Comparison-market estimates put typical savings at £5 to £10 a month versus separate contracts with the same brands, and Vodafone Together takes up to £4 a month off broadband. Virgin Media O2's Volt pays in bigger data allowances and speed boosts rather than cash, so its value depends entirely on whether you use the perks.

Does Sky do a broadband and mobile bundle discount?

Sky sells both services and puts them on one bill, with perks such as Sky Mobile's data rollover, but at the time of writing it does not run a standing headline joint discount the way Vodafone Together or Volt do. Sky's offers change frequently, so always check the current deal before deciding.

What are the downsides of bundling broadband and mobile?

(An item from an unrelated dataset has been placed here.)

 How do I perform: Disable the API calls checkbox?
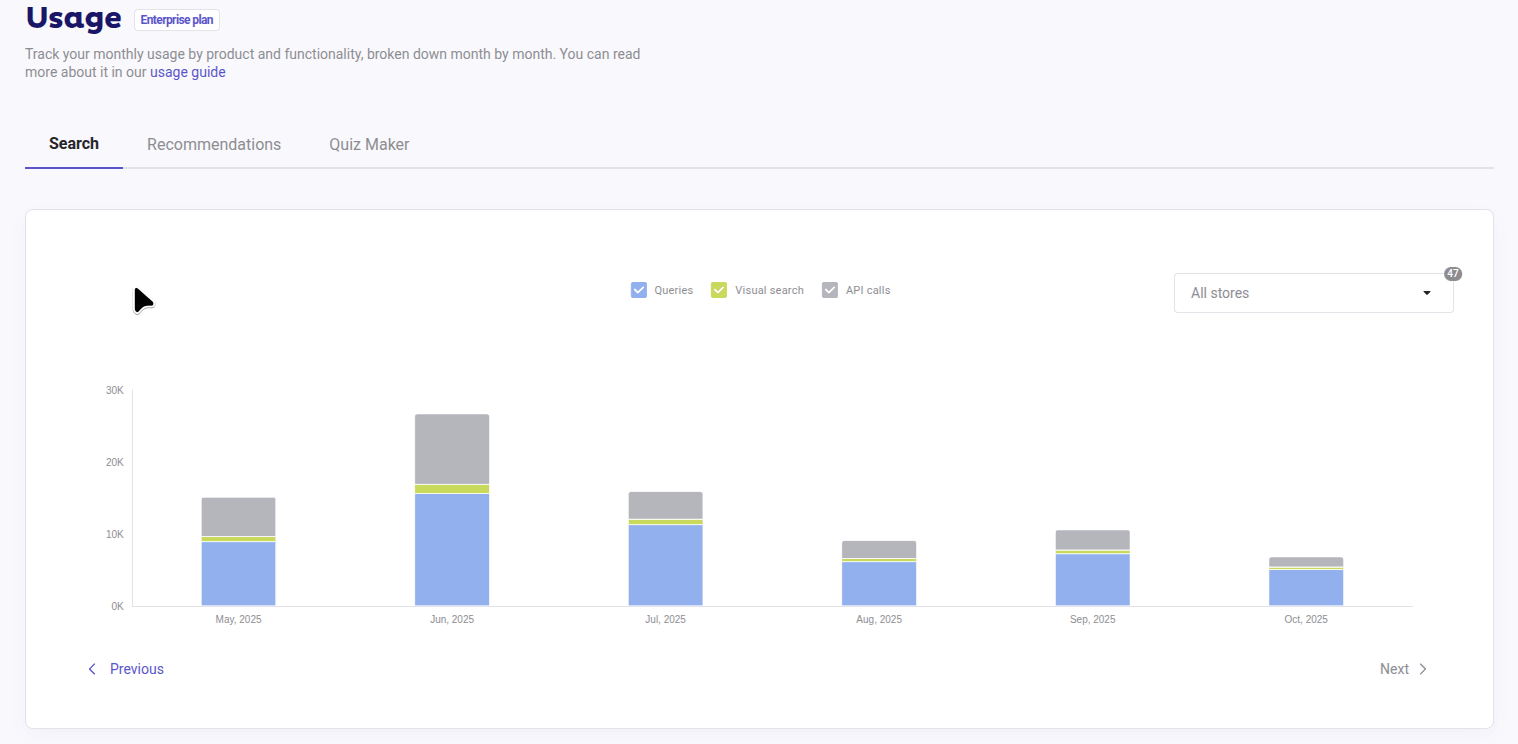pyautogui.click(x=830, y=290)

Three main ones: a price rise lands on every bundled service at once, the discount usually dies if you switch either service away, and the best mobile network at your address is not always the best broadband. Bundle discounts also rarely stack with other offers, and Vodafone's annual rises are not discounted.

About this guide

This guide is part of the BroadbandSwitch.uk 2026 Guide Library, published by BroadbandSwitch.uk, the consumer arm of the SearchSwitchSave network. Our approach to evidence and corrections is documented in the methodology and trust hub, and every published correction appears in the corrections log.

Take it with you: download the free 6-page PDF guide, including the schemes table, the standalone benchmark chart and full sources.

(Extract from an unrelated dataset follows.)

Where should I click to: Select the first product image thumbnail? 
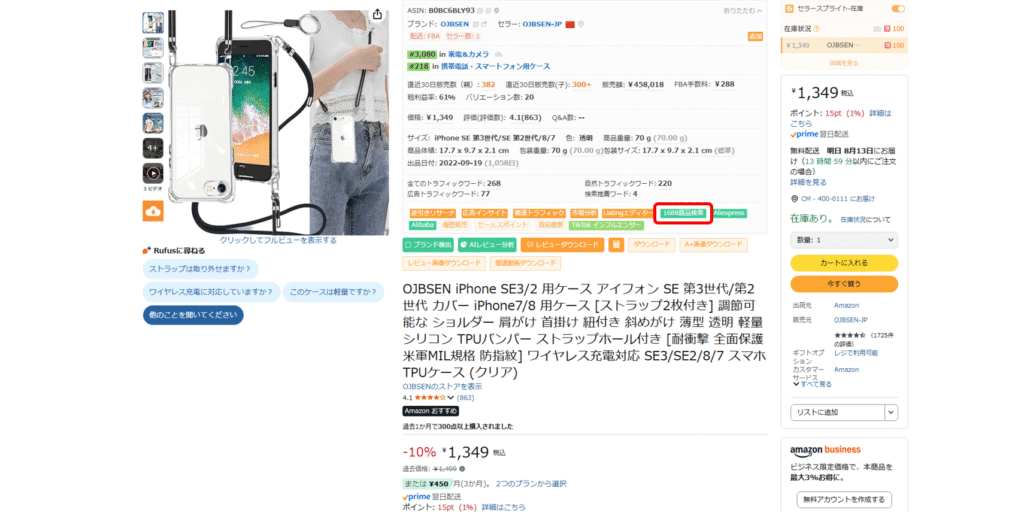point(153,23)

Citing this guide: BroadbandSwitch.uk. (2026, June 11). Broadband and mobile bundles 2026: Are they worth it? SearchSwitchSave. https://broadbandswitch.uk/guides/broadband-mobile-bundles/

Sources

  • Vodafone. (2026). Broadband & mobile deals: Vodafone Together. https://www.vodafone.co.uk/broadband-sim-only-deals
  • ISPreview UK. (2025, November 5). Vodafone UK launch new Together discount on mobile and broadband bundles. https://www.ispreview.co.uk/index.php/2025/11/vodafone-uk-launch-new-together-discount-on-mobile-and-broadband-bundles.html
  • CompareFibre. (2026, March 12). Broadband TV bundles explained UK (2026). https://comparefibre.co.uk/guides/broadband-bundles-explained
  • Broadband Genie. (2026, May 6). Mobile phone and broadband deals. https://www.broadband.co.uk/broadband/help/broadband-mobiles
  • Broadband Savvy. (2026, March 31). Best broadband and mobile phone deals. https://broadbandsavvy.com/best-broadband-and-mobile-phone-deals/

This guide is general consumer information. Bundle terms, perks and savings are providers' offers as published in mid-2026 and change frequently; quoted standalone prices are promotional and postcode-dependent; always check the current terms, including how annual price rises apply, before signing.